È proprio Starlight, durante un raduno di fanatici religiosi che sembra la versione americana di un family day, a fare il seguente discorso: «Quando la Bibbia è stata scritta l’aspettativa di vita era di trent’anni. Insomma non sono molto sicura che si debba prendere alla lettera. C’è anche scritto che è peccato mangiare i gamberi e poi se sei gay oppure se Gandhi andrai all’inferno… ma dai!» concludendo «chiunque afferma di avere le risposte, mente». Ed è lei a denunciare, ancora, le violenze sessuali a cui ha dovuto sottostare, sotto il ricatto di perdere il lavoro e quindi ancora gloria e fama.
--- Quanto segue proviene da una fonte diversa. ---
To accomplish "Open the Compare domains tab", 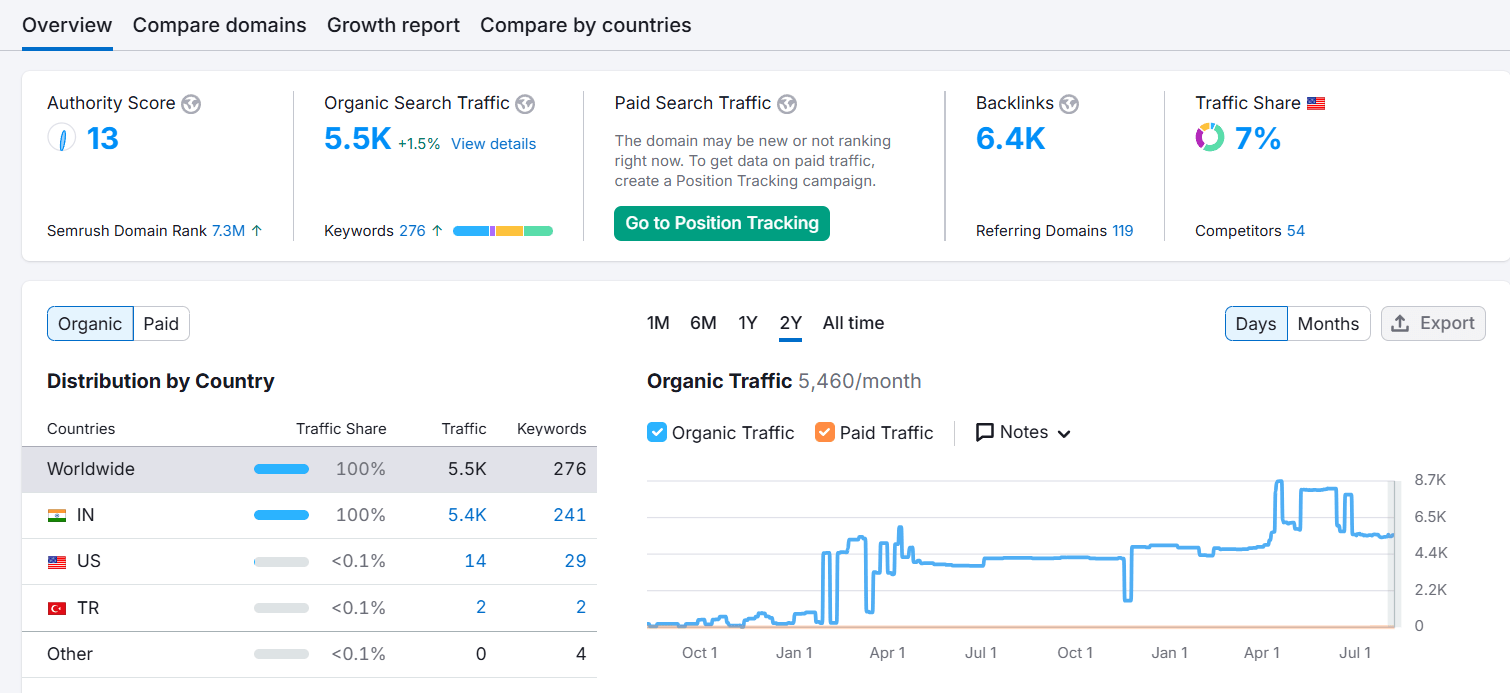I will [219, 25].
Un riferimento, nemmeno troppo velato, al caso Weinstein e agli scandali sessuali che hanno travolto lo star system statunitense negli ultimi anni.
In mezzo a tutto questo, troviamo ancora rapporti con famiglie disfunzionali, ipocrisie borghesi e un’ulteriore accusa alla civiltà dei consumi mediatici che con i reality e la creazione ad arte di story telling ed eroi su misura regala alle masse sogni artificiali e speranze di ben scarsa qualità. Nonostante ciò, l’umanità emerge. Ed emerge nel bene e nel male, nella figura dei “ragazzi” – The boys, appunto – una sgangerata gang che proverà a opporsi allo strapotere dei super eroi, ma non tanto in nome di un bene superiore, quanto seguendo il sentimento della vendetta personale: così è per Hugh, il protagonista, che vuole rivalersi della morte della sua fidanzata uccisa per errore da uno dei super eroi. Così è per Billy Butcher, il leader del gruppo, che crede di aver subito un torto proprio da Patriota…
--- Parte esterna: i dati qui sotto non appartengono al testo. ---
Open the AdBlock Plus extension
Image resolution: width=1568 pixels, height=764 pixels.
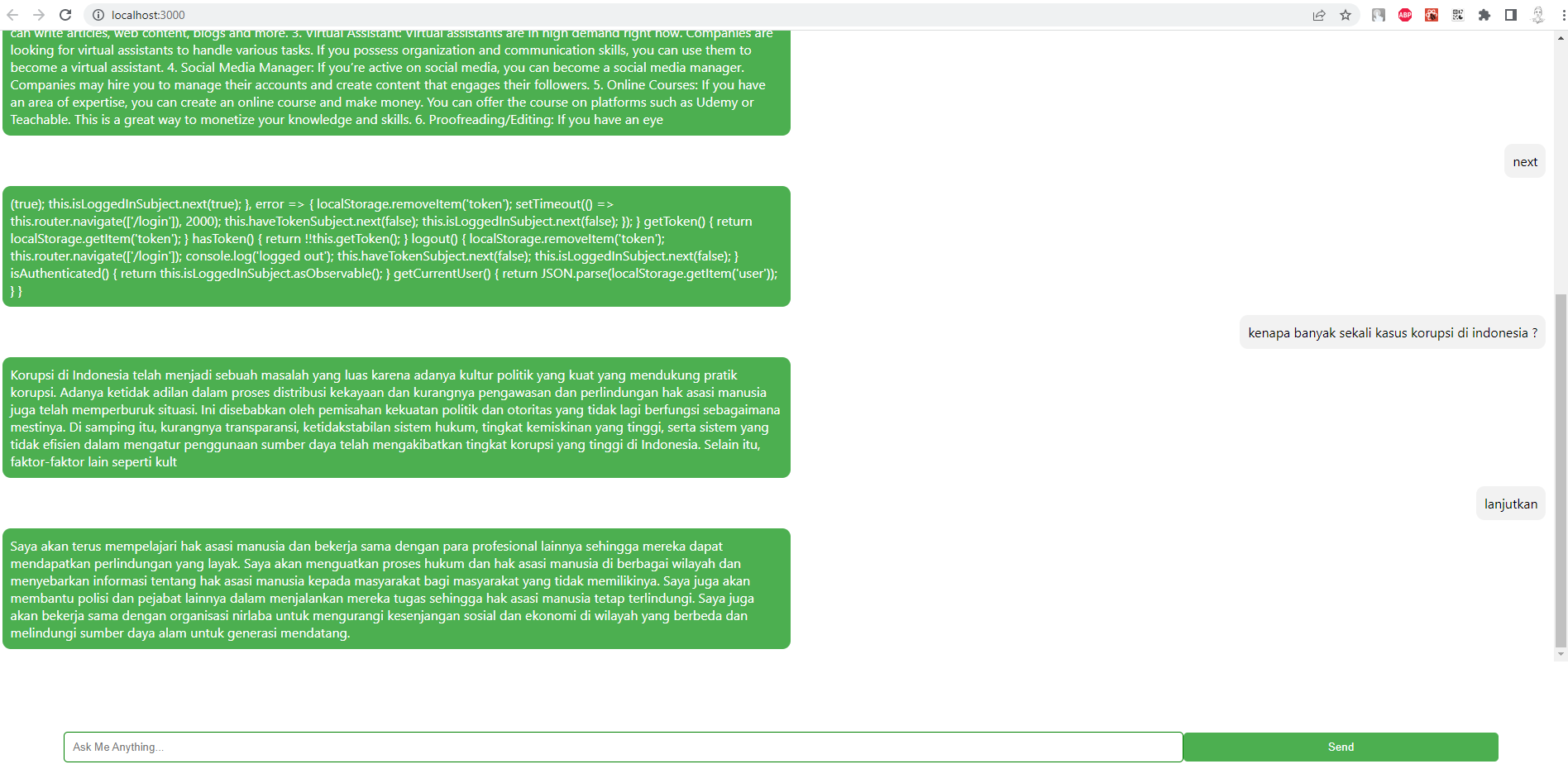coord(1405,15)
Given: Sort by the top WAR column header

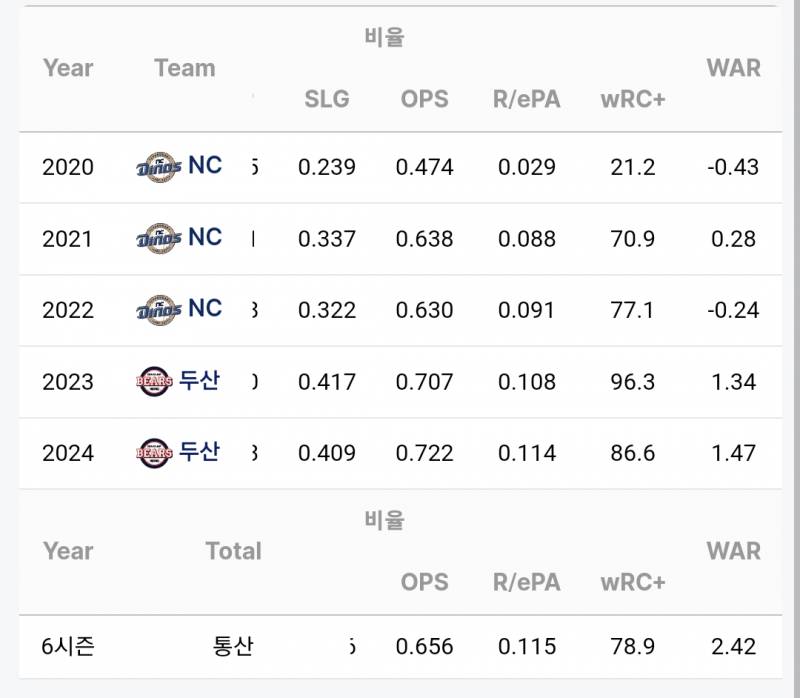Looking at the screenshot, I should pos(734,68).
Una serie che va apprezzata per il merito di essere andata oltre la retorica della lotta del bene contro il male, dove buoni e cattivi hanno dimensioni ben delineate. Non è così, per The boys. Nessuno degli eroi negativi è davvero marcio fino in fondo, così come nessun altro tra i “buoni” è libero da scheletri nell’armadio e da un profondo lato oscuro. Tutto si mescola e si riposiziona. Non c’è un destino prestabilito, che mira all’ordine delle cose come ci si aspetterebbe in un fumetto. Ci sono le nostre scelte e le conseguenze che ne derivano. L’aspetto fantascientifico e gli effetti speciali sono lo sfondo di questa grande verità. Il resto è cornice, che racchiude una rappresentazione tra le migliori mai portate sul piccolo schermo. Fosse anche quello di un computer.